Ao Negócios, Orlando Caliço diz que a sua intervenção seria extemporânea e a avaliação concreta do caso só podia ser feita pelos responsáveis directos. “Quando me escreveu já não havia uma situação de conflito de interesse para avaliar; e quanto ao potencial acesso a informação privilegiada, essa era uma avaliação que só poderia ser feita pela sua hierarquia que sabia as áreas em que o funcionário trabalhou e estava informada sobre os investimentos, como o próprio escreveu”. O caso acabou arquivado.

Caliço entendeu ainda não haver matéria para reportar à administração, já que, segundo o código de conduta da altura, a confidencialidade consultor-funcionário só deveria ser quebrada face a “risco sério e iminente para a segurança das pessoas ou para a imagem da instituição”. Mesmo tratando-se do BES, optou por não o fazer, uma vez que não tinha matéria para avaliar o risco de abuso de informação privilegiada, defende.


O Banco de Portugal não alinha com esta interpretação. O “regime aplicável em 2014 permitia ao consultor de Ética, fundadamente, levar ao conhecimento do conselho de administração factos susceptíveis de comportar “um risco sério e iminente para a imagem da instituição “, situação que não se verificou, responde fonte oficial ao Negócios quando questionada sobre se esperava ter sido informada em 2014.

Para o Banco de Portugal, Orlando Caliço é um dos que falhou na cadeia, mas não é o único e nem sequer o principal responsável.

Rui de Carvalho: “o” culpado ou bode expiatório

Em Julho de 2017, já com o Ministério Público envolvido, o conselho de administração transferiu o funcionário para outro departamento e demitiu Rui de Carvalho, passando-o a consultor. A decisão caiu como uma bomba na instituição. Afinal, tratava-se de um dos directores mais respeitados, mesmo por Carlos Costa.

Para as vozes críticas este é um caso onde, face a uma situação difícil que convoca responsabilidades em toda a cadeia de comando, o governador do Banco de Portugal sacrificou um alto quadro para se resguardar a si e ao conselho de administração. É que não terão sido só o consultor de ética e os responsáveis do DMR que desvalorizaram a situação.  Jorge Alves, que entretanto se reformou, terá partilhado toda a informação com o seu director, Rui de Carvalho, mas terá também comentado o caso com José Ramalho, então vice-governador, e que entretanto saiu do banco. Esta alegada troca de informações desafia a ideia de que as operações polémicas eram totalmente desconhecidas da administração.

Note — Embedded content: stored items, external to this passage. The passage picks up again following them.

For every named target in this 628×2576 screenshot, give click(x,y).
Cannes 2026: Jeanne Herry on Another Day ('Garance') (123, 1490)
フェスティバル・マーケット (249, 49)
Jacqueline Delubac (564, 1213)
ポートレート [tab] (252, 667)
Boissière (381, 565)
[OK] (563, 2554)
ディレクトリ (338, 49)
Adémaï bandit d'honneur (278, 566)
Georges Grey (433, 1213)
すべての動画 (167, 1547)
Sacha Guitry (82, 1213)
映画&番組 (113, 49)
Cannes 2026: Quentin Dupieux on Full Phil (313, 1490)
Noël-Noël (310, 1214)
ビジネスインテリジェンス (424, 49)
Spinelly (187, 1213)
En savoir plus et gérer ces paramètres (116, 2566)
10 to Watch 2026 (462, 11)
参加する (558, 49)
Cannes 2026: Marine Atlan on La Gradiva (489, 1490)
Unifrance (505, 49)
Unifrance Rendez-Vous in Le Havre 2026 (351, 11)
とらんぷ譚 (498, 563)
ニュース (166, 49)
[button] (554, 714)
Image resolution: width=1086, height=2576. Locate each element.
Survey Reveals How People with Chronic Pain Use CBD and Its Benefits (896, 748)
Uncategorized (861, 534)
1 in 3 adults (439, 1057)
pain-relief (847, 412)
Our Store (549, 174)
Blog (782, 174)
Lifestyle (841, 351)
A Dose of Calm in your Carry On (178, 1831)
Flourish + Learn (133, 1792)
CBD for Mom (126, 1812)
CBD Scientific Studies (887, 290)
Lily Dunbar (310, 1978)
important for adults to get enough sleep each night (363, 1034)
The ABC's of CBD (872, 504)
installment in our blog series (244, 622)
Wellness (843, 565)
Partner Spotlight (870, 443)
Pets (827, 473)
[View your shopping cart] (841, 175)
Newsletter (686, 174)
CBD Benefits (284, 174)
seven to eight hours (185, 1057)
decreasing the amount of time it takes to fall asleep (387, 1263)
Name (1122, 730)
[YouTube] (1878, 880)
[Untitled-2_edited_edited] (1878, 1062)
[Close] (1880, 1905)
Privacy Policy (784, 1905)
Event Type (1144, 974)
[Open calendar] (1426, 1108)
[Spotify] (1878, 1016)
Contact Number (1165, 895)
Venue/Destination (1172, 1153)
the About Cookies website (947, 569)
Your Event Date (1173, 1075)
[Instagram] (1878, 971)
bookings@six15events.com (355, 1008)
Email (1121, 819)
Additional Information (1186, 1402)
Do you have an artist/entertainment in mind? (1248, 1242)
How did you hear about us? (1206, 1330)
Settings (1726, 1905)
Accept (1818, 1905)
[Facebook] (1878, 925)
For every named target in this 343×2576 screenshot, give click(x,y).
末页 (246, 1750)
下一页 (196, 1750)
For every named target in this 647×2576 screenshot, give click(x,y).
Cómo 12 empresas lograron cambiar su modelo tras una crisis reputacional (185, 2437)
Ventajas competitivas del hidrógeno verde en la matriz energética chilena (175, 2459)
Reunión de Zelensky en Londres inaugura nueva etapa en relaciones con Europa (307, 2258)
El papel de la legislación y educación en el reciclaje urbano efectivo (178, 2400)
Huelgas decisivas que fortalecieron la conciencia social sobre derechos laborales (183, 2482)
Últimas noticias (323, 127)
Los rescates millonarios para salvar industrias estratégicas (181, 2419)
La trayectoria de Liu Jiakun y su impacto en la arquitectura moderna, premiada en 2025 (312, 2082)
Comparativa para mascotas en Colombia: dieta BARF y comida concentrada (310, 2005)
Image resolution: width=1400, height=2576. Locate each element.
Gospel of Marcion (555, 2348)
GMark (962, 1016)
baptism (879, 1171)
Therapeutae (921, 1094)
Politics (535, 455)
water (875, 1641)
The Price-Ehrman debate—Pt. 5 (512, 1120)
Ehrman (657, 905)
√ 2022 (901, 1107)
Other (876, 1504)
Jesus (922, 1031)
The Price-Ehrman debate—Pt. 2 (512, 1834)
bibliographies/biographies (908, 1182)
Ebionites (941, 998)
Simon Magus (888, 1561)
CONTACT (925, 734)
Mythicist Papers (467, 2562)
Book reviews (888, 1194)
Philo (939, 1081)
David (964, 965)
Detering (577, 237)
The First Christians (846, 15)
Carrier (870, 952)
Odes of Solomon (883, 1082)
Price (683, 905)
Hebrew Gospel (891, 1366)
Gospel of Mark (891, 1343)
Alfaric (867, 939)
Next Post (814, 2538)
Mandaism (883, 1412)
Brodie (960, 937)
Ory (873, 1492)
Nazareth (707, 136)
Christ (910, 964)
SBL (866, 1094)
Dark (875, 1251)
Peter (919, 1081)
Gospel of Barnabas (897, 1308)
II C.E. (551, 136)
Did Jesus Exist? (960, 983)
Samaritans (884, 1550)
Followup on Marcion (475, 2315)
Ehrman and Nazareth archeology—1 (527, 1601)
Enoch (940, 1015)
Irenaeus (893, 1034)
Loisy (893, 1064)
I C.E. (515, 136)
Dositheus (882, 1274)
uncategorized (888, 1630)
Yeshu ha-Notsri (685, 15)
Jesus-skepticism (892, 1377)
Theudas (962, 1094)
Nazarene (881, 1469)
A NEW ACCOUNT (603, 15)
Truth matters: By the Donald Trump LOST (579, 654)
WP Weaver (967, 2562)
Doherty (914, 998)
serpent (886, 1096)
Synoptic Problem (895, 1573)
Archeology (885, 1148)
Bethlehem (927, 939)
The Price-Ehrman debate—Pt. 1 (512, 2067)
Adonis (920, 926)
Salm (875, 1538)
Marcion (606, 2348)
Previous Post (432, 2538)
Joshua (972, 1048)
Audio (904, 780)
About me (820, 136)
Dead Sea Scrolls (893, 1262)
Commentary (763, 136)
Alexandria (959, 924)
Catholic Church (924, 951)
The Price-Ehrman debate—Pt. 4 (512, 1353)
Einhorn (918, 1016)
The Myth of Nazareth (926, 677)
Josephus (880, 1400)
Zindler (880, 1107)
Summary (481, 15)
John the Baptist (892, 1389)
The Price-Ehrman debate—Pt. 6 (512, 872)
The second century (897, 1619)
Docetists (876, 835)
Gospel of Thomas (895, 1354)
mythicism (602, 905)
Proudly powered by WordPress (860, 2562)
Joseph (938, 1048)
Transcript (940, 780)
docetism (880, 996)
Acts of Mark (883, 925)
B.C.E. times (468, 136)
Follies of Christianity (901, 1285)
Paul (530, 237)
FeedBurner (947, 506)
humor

Jorge Alves, Rui de Carvalho e José Ramalho recusaram-se a fazer comentários ao Negócios, com este último a remeter esclarecimentos para o Banco de Portugal. Fonte oficial da instituição diz que não apurou que tivesse havido um reporte a “qualquer membro do conselho de administração, incluindo ao Dr. José Ramalho, em termos, circunstanciados e de completude, que permitissem uma adequada percepção da gravidade da situação em causa”.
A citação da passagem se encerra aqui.